------ Dataset rows ------

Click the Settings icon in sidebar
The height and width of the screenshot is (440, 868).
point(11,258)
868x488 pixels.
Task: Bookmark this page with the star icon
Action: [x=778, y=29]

------
------ Dataset rows ------

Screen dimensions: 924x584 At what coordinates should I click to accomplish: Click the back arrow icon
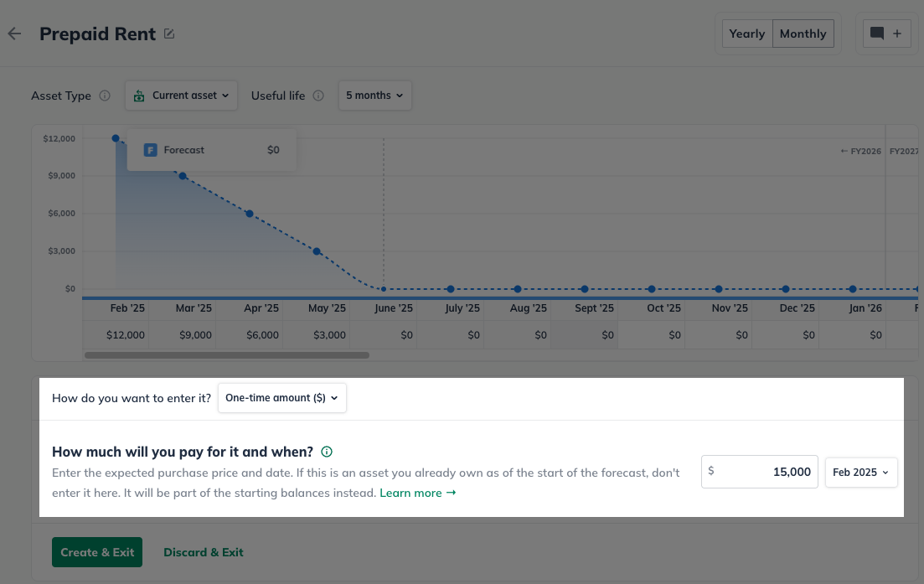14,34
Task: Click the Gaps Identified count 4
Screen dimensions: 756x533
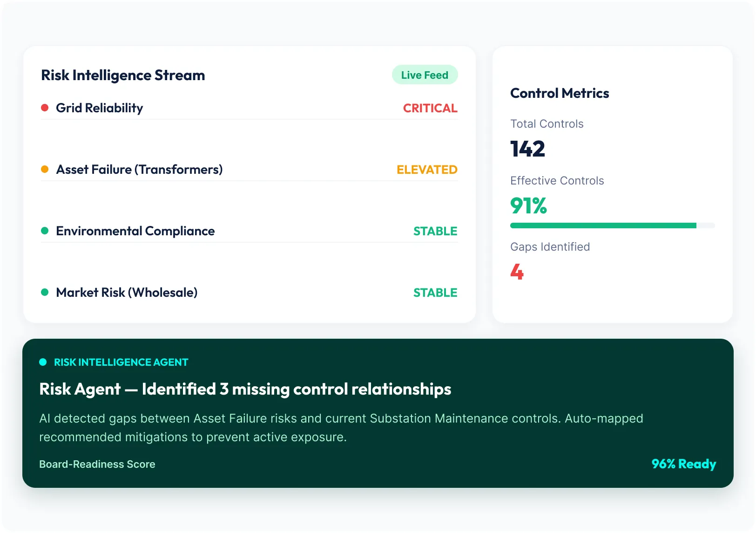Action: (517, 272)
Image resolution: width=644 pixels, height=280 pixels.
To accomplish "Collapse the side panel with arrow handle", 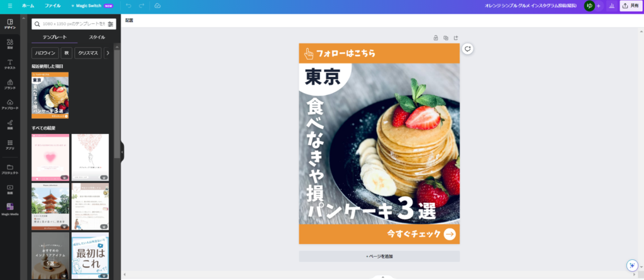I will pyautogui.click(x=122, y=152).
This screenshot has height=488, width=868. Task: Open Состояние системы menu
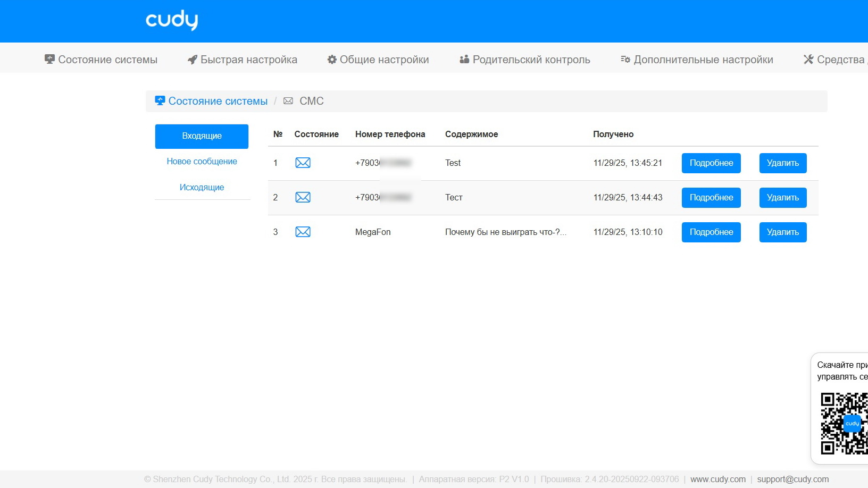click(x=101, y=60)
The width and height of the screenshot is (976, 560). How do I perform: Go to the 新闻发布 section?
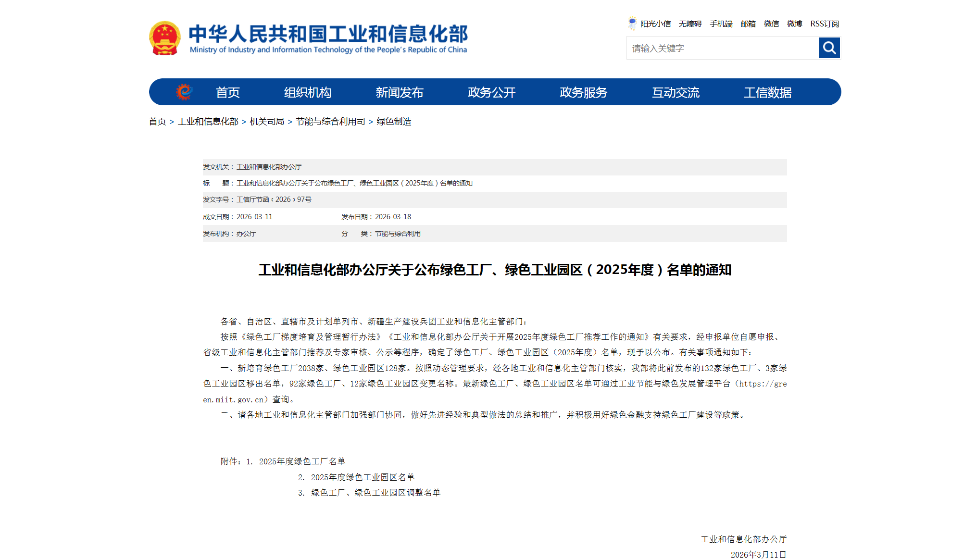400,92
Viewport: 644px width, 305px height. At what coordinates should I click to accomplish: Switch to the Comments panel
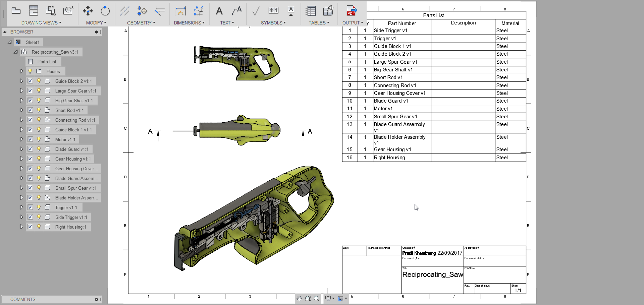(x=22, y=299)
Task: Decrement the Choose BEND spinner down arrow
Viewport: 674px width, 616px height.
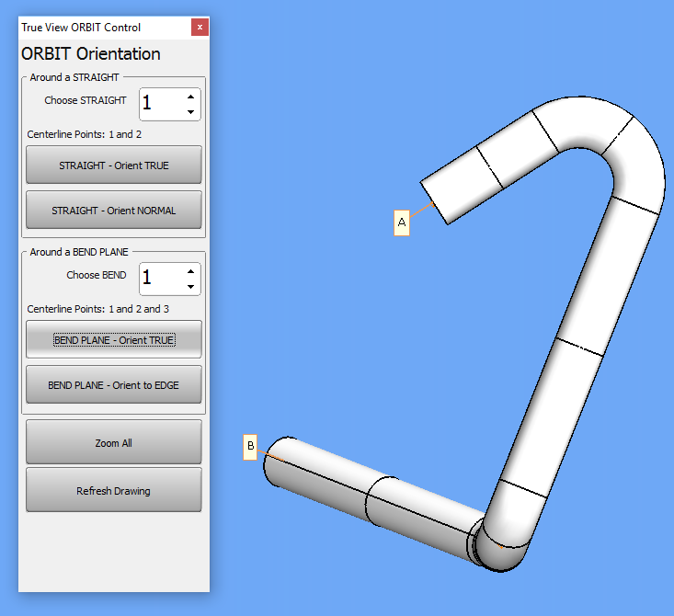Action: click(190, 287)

------
------ Dataset rows ------

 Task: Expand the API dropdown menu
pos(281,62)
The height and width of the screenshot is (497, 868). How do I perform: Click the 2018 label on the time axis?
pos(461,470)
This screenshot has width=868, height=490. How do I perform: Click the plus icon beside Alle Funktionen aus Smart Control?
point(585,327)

------

:: Written task ::
Please rename "icon" to "button" in the stretch of records from the line containing "Click the Settings icon in sidebar" through the line containing "Action: [x=778, y=29]". Return only those lines, with everything else left as is.

:: Solution to this problem ::
Click the Settings button in sidebar
The height and width of the screenshot is (440, 868).
point(11,258)
868x488 pixels.
Task: Bookmark this page with the star button
Action: [x=778, y=29]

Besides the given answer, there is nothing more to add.